Located 260 light years away from Earth, Spica is a very interesting double star. Both stars are larger and hotter than our sun, and they whirl around each other every 4 days at a distance of just 11 million miles, which is about 10 times closer than the distance to our sun. Even with a large telescope you would only see one star where Spica is. But based on lunar occultations, there could be as many as three more stars in this system, making this a star system where only Spica appears. All the stars are truly much more dynamic than they appear to be and they all hold a myriad of unsolved mysteries, since we still know so little about their true nature and their enormous power and how we could harness it.

Spica’s distance places it where the light of the turbulent events leading to our Revolutionary War would now be located. In other words, if someone on a planet around Spica would have a powerful enough telescope to see details on Earth, they would see exactly what was happening in the 1750s, and not just in this country. They would be seeing that right now, this second, but they would be unable to change anything or get a message back to us about exactly what happened.

You can extrapolate that whole scenario to any distance in space and to any other galaxy you would want to choose. If you went to the Andromeda Galaxy, our sister galaxy located about 2.5 million light years away between the constellations of Cassiopeia and Pegasus, you would see exactly what happened on Earth 2.5 million years ago, and you would be seeing that right now, this very second. That illustrates an important principle and starts to give you a better sense of the fourth dimensional space-time continuum that we really live in instead of the very limited three-dimensional world that we appear to live in.

Venus will stay low in our western evening sky, setting just 1.5 hours after sunset for most of the summer. It is only 10 degrees high, or one fist held at arm’s length, by the time it is easily visible half an hour after sunset. Watch for a very close conjunction of just over one degree apart of Venus and Regulus in Leo 45 minutes after sunset on the evening of July 22. Watch a slender waxing crescent moon drift past Venus and then Regulus during the evenings of July 10th through the 12th.
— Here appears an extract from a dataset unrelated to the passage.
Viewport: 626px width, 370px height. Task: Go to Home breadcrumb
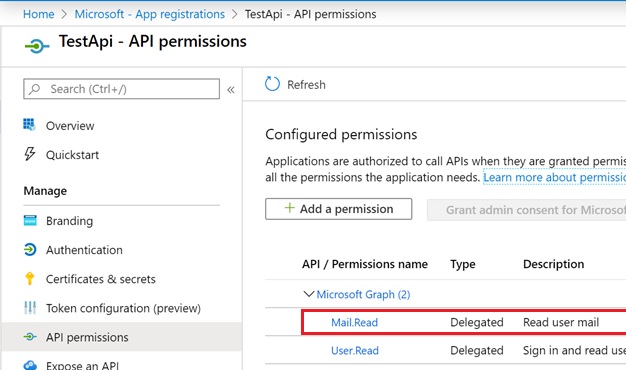pyautogui.click(x=38, y=14)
The Delta Aquarid meteor shower will peak during the morning hours of July 29. You could only expect about 20 meteors per hour, and some of those will be washed out by the moon, which will be last quarter, meaning that it will rise around midnight. This shower is better in the southern hemisphere, just like the May 4 Eta Aquarid shower, caused by Halley’s Comet. The Delta Aquarids are probably caused by Comet 96 p/Machholz, which was just discovered in 1986. Last year at this time, both the comet and the meteor shower it created were visible in the sky at the same time.
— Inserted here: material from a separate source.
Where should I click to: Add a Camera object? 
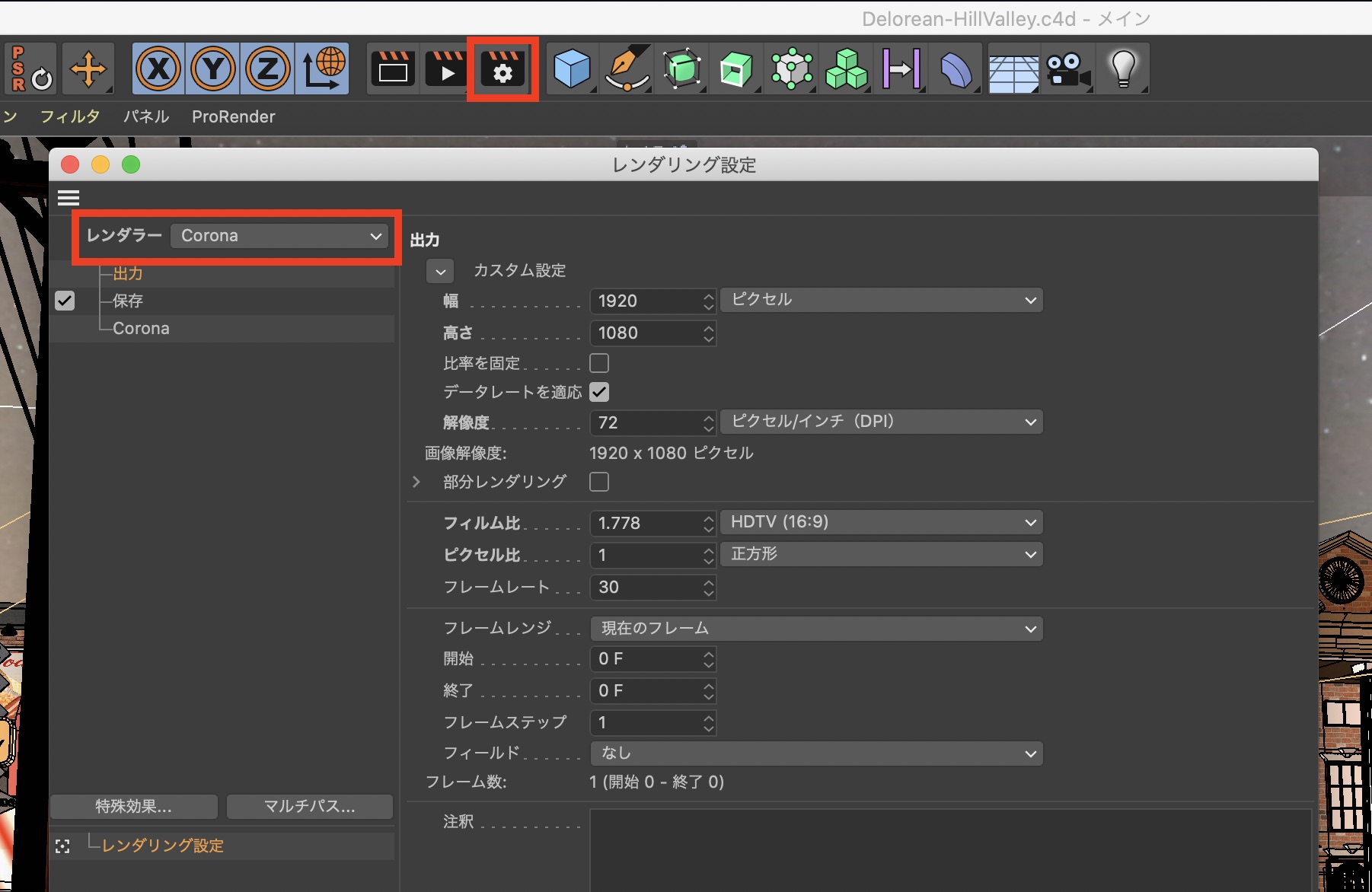(1067, 70)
July 4. On this day in 1054, Chinese astronomers along with native Americans at Chaco Canyon observed the supernova in Taurus that is now M1, or the Crab Nebula.

July 5. Earth is at aphelion, or farthest from the sun today at 94,509,959 miles, or 1.7 percent more than its average distance and 3.3 percent farther than its perihelion distance in January. Look for a waning crescent moon near Aldebaran in Taurus a half-hour before sunrise.

July 6. On this day in 1687, Isaac Newton published his Principia book.

July 8. New moon at 3:14 a.m.

July 15. First-quarter moon at 11:18 p.m.

July 16. On this day in 1994, the first of 21 fragments of Comet Shoemaker-Levy 9 impacted Jupiter. I was lucky enough to witness five impacts first hand over the next six days.

July 22. Mars and Jupiter will be less than one degree apart 45 minutes before sunrise low in the east-northeastern sky in Gemini. Mercury will be visible below this pair. Bring binoculars. At dusk on that day, Venus and Regulus will be just over one degree apart. Full moon is at 2:16 p.m., also called the Hay or Thunder Moon.

July 29. Last-quarter moon is at 1:43 p.m. The Delta Aquarid meteor shower peaks this morning.

Bernie Reim of Wells is co-director of the Astronomical Society of Northern New England.